--- Dataset entries Enclosed Below ---
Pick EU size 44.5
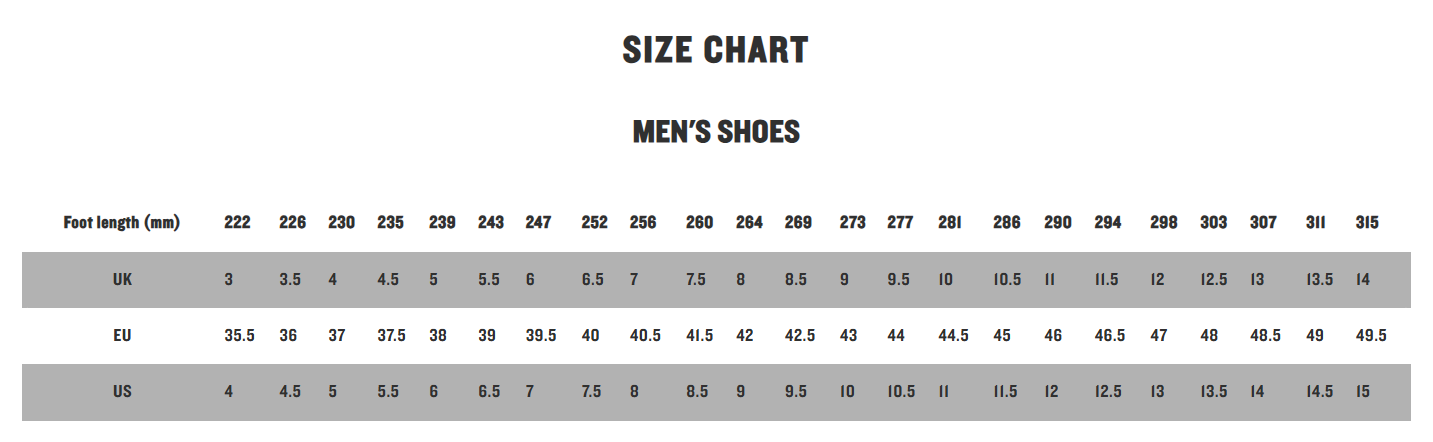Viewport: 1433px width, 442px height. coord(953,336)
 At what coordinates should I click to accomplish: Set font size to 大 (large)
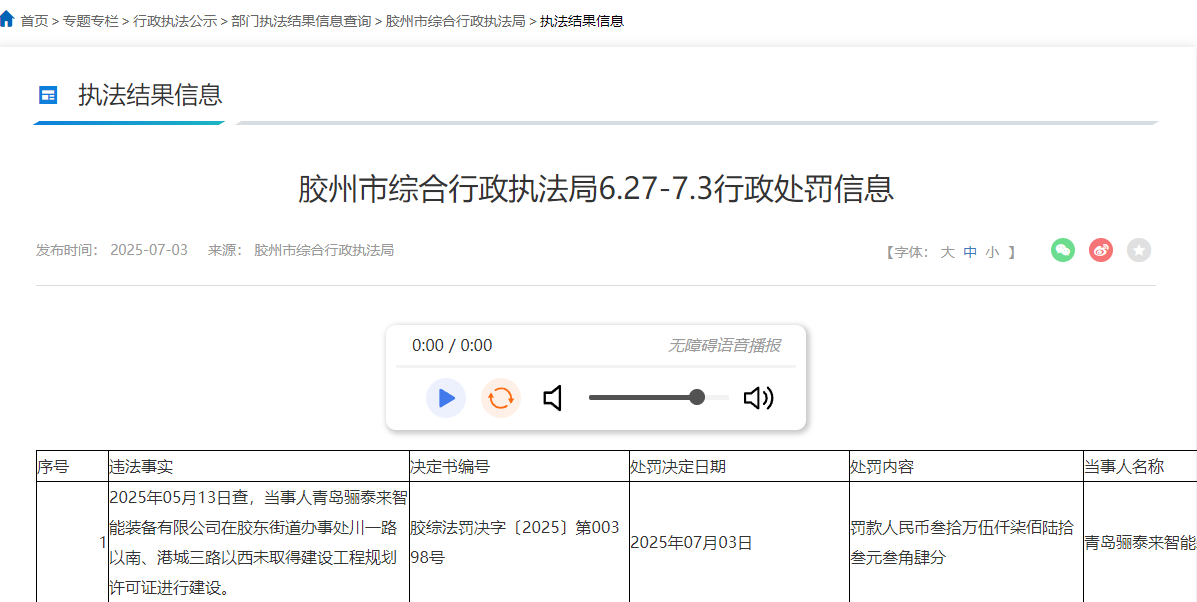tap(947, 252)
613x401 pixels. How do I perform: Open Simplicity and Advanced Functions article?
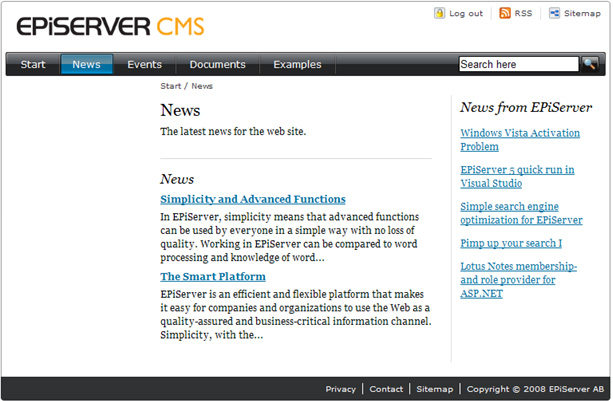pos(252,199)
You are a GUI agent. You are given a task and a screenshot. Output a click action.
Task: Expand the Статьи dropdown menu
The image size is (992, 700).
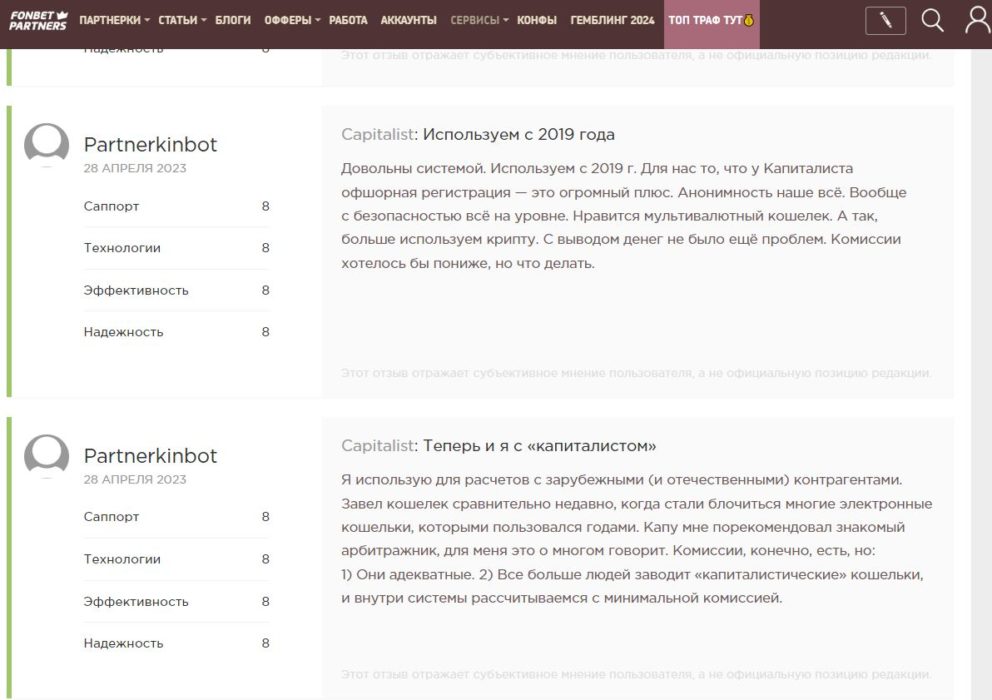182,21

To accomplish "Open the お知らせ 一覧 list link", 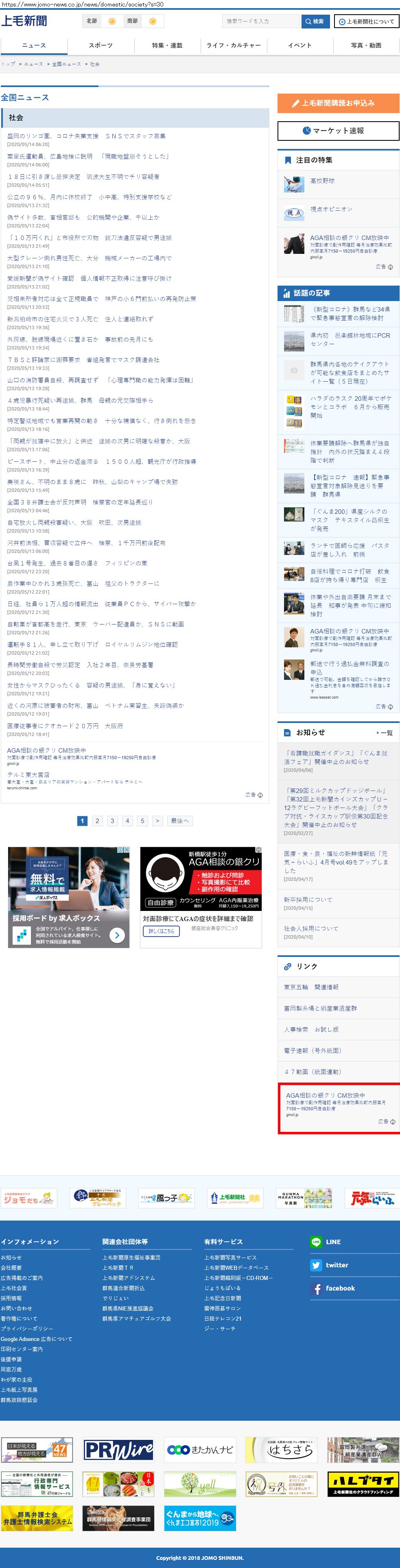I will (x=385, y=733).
--- End of Enclosed Dataset entries ---
» Your assignment
Look above for the line with "At what coordinates"; quote it and every line after it, stopping after the line with "You are a GUI", exactly, with nothing added and without pictures.

» Response to the task
 At what coordinates should I click to accomplish: Set font size to 大 (large)
tap(947, 252)
613x401 pixels. How do I perform: Open Simplicity and Advanced Functions article?
pos(252,199)
You are a GUI agent. You are given a task and a screenshot. Output a click action.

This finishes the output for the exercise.